Changes Which Will Impact The Ability Of Older Adults To Maintain Social Networks Of Support.
This report released by the London School of Economics and Political Science looks at the impact of the internet on older people in coming decades.
The LSE report flags several major challenges to engage older people in an increasingly digitised world, and also highlights the pros and cons of an ageing society using the internet.
The report looks at how changes in society and technology over the next 10 and 25 years will help or hinder older people in maintaining social networks.
Physical and cognitive difficulties are some of the major barriers faced by older people using the internet, including problems with arthritis, tremors, memory loss and deteriorating eyesight.
Evidence demonstrates that physical and cognitive accessibility of several ICT devices and services remain barriers to use for many older adults. But there is an evidence gap in relation to older adults’ acceptance of – and access to – ‘newer’ touchscreen devices such as tablet computers and smartphones. Between 2010 and 2013, the proportion of older adults with internet skills grew, and more people aged 65 to 74 reported improved internet skills over the same period. However, there is evidence of a cohort effect around ICT-related skills: considerably fewer older adults have internet skills compared to younger adults. The population of older adults is highly heterogeneous, but most people with these skills have acquired them on their own, or with the help of family members and friends.
ICT content is mostly directed at younger people. Older adults commonly express ambivalence about ICT and are reluctant to allow it to encroach too much into their daily lives. Many older adults believe the internet to be a threat to their privacy. Compared to the general adult population, older adults are less likely to engage with social media. ICT has the potential both to help and to harm social networking: it can help alleviate feelings of loneliness by bridging geographical distance from family members and friends, but it could also lead to the breakdown of traditional forms of social interaction.
Older adults benefit from using ICT applications such as email and Skype to remain in contact with their family members and friends. However, ICT is often used to reinforce existing social contacts, rather than to build new ones. The effects on quality of life are mixed. Some studies show how individuals gain a sense of accomplishment and improved self-esteem from using ICT, while other studies show little or no improvement on, for example, measures of mental well-being. Older adults who use ICT appear to experience positive impacts on their level of
participation in volunteer, social, religious and political activities, clubs and organisations.

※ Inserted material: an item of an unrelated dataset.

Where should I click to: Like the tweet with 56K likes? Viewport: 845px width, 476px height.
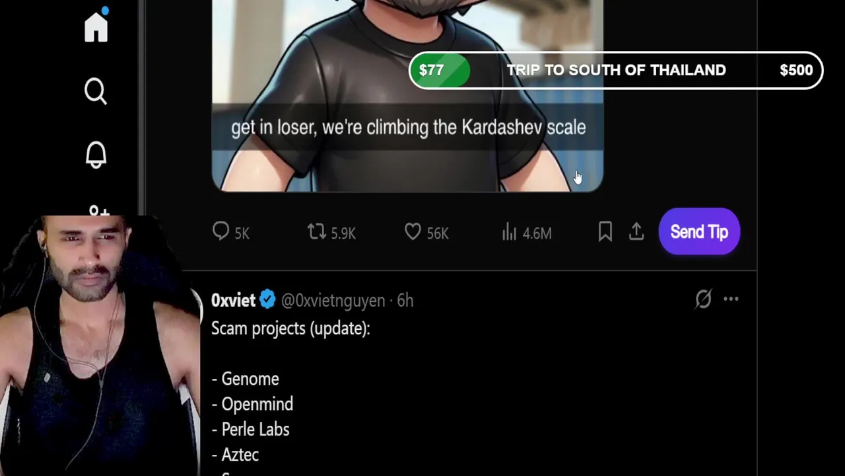tap(413, 232)

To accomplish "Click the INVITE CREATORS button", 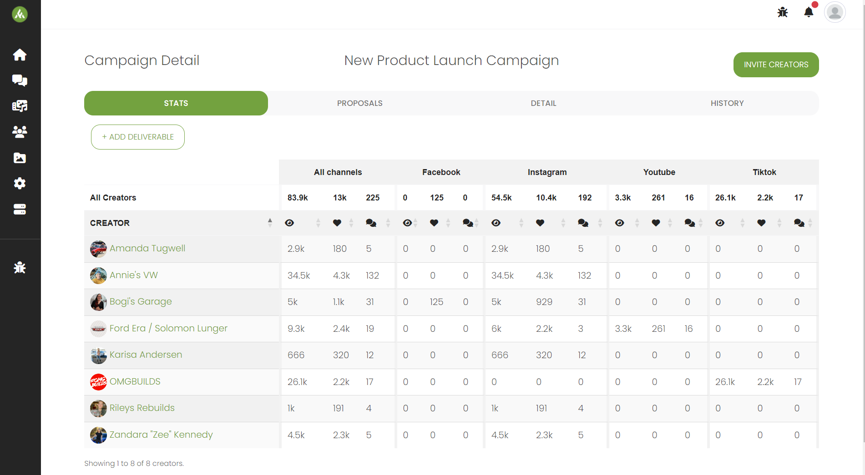I will tap(776, 65).
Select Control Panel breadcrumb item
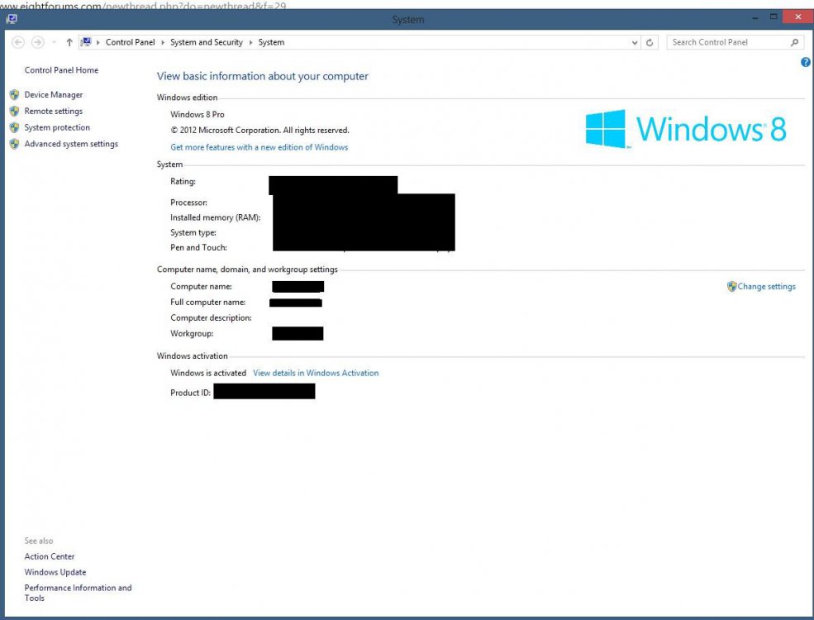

Incorporating ICT into the delivery of health and social care services is one strategy being explored in order to address the challenge of growing needs for care while (public) resources
remain constrained. There is a lot of anticipation that ICT-based services such as telecare and telehealth will develop to provide timely, personalised services to individuals, while providing reassurance to family members and carers and also remaining socially affordable. Robust evidence to date does not support that anticipation.
Many older adults receive ICT equipment or service subscriptions from family members, particularly from their adult children. Perceptions of the affordability of ICT appear to be rooted in long-established spending patterns and consumer habits, and many older adults – regardless of income – perceive ICT to be a luxury. Many express or reveal a reluctance to spend money
on items that need continual updates and maintenance. Perceptions of affordability affect perceptions of the benefits of ICT.
The market-led approach to the roll-out of superfast broadband networks has led to geographical disparities in access to high-speed internet. Areas of the UK where over 15% of the local
population have internet connections of 2 Mbit/s or less are also areas with above-average proportions of older adults in the population. Poor access to adequate broadband can exclude older adults from a number of services, including telecare and telehealth, which require reliable internet connections. Poor connectivity to the internet may also contribute to social isolation, which is a particular risk when local services, such as public transport and ‘low-level’ social care, are being cut. Only about 25% of registered care homes in the UK provide internet access to residents.
The evidence shows that the impact of digital technology and the internet on older people is mixed, with some users gaining a sense of accomplishment and self-esteem, while other studies
report little or no improvement in wellbeing.
The authors found that digital technology has the potential to both harm and help social networking. It can lead to a breakdown in traditional forms of social interaction but also allow older people to maintain contact with distant friends and relatives through email and Skype, alleviating loneliness.
Action from the public sector and charitable organisations is needed to ensure that ICT access is not denied to older people on the grounds of cost, or due to physical, sensory or cognitive
decline, the authors argue.
Older adults will increasingly use ICT when it is helpful to them, whether for various functions important in their daily lives (including shopping, banking, playing games and personal care functions), and to maintain or expand their social networks. But for this to happen, current and future devices and services must be designed to be accessible and affordable to them, and not to be sources of anxiety. There will always be a generational gap in capabilities and preferences, and a generational bias in the targeting of major innovations in the ICT market, and those gaps could materially and socially disadvantage some segments of the older population. Public action will be needed to identify which older adults use ICT to maintain or expand their social networks and which find themselves increasingly isolated, and then to respond appropriately.